(Entries on where items appear)
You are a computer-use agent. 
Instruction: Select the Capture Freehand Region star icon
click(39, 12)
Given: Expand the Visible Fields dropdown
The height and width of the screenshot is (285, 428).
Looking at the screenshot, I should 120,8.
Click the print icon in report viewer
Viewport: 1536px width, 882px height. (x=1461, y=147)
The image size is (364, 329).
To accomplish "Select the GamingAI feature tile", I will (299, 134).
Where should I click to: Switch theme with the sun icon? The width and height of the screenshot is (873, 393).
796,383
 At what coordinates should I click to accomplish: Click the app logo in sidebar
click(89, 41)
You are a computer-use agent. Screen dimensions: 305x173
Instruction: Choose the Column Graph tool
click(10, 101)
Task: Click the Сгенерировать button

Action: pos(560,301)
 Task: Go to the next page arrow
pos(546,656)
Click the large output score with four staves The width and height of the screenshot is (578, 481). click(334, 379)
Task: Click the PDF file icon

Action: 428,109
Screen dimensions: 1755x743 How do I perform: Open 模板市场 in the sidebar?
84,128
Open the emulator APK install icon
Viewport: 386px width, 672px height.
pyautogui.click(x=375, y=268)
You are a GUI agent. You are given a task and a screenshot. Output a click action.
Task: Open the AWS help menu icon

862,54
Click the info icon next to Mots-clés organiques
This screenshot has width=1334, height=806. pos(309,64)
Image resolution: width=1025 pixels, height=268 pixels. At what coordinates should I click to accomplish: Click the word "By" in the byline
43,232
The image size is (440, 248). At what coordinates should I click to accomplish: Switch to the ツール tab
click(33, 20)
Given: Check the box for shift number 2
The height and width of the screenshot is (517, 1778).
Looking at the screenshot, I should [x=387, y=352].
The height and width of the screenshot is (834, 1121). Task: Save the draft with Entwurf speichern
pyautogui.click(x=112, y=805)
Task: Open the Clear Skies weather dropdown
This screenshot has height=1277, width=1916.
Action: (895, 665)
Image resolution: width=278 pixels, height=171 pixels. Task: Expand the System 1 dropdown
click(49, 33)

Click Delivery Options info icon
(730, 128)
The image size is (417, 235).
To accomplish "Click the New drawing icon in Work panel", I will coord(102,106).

■ AIM OF THE TASK
Reproduce the material word for word, starting at its first line and ending with the line that contains "Viewport: 1536px width, 882px", both included.

■ RIGHT ANSWER
You are a computer-use agent. 
Instruction: Select the Capture Freehand Region star icon
click(39, 12)
Given: Expand the Visible Fields dropdown
The height and width of the screenshot is (285, 428).
Looking at the screenshot, I should 120,8.
Click the print icon in report viewer
Viewport: 1536px width, 882px height. (x=1461, y=147)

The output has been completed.